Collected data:
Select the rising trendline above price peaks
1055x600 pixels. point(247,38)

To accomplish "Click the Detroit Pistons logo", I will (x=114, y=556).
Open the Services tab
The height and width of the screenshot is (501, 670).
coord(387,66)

Aim of the task: When you answer, set down the entries above precisely as they read.

Problem solution:
Select the rising trendline above price peaks
1055x600 pixels. point(247,38)

To accomplish "Click the Detroit Pistons logo", I will (x=114, y=556).
Open the Services tab
The height and width of the screenshot is (501, 670).
coord(387,66)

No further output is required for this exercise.